Durant tout l’assaut, les salves de gaz se sont enchaînées, repoussant un public aveuglé, permettant aux gendarmes de se rapprocher, au fur et à mesure, des différents sounds systèmes.C’est ainsi, en dehors de tout cadre légal, qu’une fois un son encerclé par leurs unités, armés de haches, de masses et de matraques, certains gendarmes détruisent le matériel de sonorisation, les amplificateurs, les ordinateurs, les groupes électrogènes…, tandis que d’autres se chargent de maintenir les teufeurs à distance. Puis ils passent au son d’à côté, jusqu’à avoir détruit tout le matériel. On entend les personnes leur crier de saisir le matériel, ou bien qu’il suffit de débrancher le câble pour rendre le son inopérant, mais on l’a bien compris, ils sont là pour tout mettre hors d’usage. Vêtus de leur tenue d’intervention, de casques, de masques à gaz, ils sont difficilement identifiables. Aucun ne porte de RIO, le matricule individuel obligatoire pour tout agent sous l’autorité du ministère de l’Intérieur. 

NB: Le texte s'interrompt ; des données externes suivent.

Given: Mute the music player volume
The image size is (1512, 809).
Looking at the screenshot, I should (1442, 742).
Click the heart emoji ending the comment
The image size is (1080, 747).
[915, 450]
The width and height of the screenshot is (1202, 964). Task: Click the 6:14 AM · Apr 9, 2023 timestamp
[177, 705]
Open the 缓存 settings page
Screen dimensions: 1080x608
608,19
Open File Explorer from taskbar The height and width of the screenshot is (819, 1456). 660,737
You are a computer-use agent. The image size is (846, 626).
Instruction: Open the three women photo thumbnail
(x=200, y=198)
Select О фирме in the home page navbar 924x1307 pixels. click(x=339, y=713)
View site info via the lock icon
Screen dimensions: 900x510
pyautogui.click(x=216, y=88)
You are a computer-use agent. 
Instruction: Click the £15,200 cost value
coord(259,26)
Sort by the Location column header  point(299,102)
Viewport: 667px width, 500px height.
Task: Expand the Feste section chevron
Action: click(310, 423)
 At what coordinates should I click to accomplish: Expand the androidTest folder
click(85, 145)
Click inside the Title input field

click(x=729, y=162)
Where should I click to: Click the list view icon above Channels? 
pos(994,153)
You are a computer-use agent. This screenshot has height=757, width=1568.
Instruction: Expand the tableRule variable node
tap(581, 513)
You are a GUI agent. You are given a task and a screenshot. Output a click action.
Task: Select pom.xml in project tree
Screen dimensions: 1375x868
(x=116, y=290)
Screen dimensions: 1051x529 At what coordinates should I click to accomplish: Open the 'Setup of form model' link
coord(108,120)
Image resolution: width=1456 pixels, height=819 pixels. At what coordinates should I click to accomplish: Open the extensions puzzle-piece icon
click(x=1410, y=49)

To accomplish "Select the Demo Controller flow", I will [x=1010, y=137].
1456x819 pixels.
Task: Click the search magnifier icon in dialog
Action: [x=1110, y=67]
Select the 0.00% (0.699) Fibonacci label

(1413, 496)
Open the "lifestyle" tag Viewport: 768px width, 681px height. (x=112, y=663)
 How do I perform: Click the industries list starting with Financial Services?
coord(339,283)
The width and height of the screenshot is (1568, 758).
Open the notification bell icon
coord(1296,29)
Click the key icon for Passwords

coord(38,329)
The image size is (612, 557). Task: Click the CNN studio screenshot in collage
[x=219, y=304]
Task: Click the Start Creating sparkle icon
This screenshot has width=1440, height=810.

Trente minutes après le début de leur assaut, (trente minutes qui ont paru des heures), les unités repartent comme elles sont arrivées, derrière leur épais écran de fumée, en balançant des grenades et lacrymos, quelques instruments de musique et de sonorisation sous le bras pour la communication officielle. 

Une ambiance très particulière prend alors place dans la teuf. Tout le monde semble abasourdi, choqué. Des personnes pleurent, d’autres cherchent leurs potes, leurs chiens. Nous nous rapprochons des sons afin de constater les dégâts et prendre des nouvelles des participants. Il s’avère finalement que personne n’a été visiblement interpellé. Seul le matériel était ciblé. Nous cherchons aussi les personnes qui auraient besoin de soin.

17h40

Les pompiers du SDIS 35 appellent enfin Techno+. Ils demandent s‘il y a des blessés. Dur de rester calme…  Bien sûr qu’il y a des blessés, depuis hier soir 23h, il y a des blessés. Depuis ce matin il y a des blessés, et maintenant, il y en a encore plus. La vraie question est plutôt : “Quand venez-vous nous aider ?” Le chef de secteur du SDIS nous répond qu’ils n’ont toujours pas encore reçu l’autorisation de dégager un couloir. Lui aussi parle du danger pour ses équipes car les teufeurs seraient dangereux… Bref, ce serait plus simple que nous, Techno+, menions les blessés à l’extérieur.
Nous refusons !  Nous ne sommes ni protégés, ni équipés pour évacuer nous même des victimes. De plus, les gendarmes ne laissent toujours personne sortir du site ! Nous avons l’impression que nul ne comprend ce qu’il se passe, grand moment de solitude, fort sentiment de frustration. 

18h30 

Après de nombreux appels téléphoniques et de négociations en tout genre avec le SDIS 35, nous voyons, enfin, un escadron de véhicules de secours arriver.
Soulagement général. Les pompiers arrivent vers notre dispositif. A la descente de leur véhicule, l’ensemble du public, présenté en boucle par les médias depuis le matin comme de violents rebelles allergiques aux uniformes, se met à applaudir.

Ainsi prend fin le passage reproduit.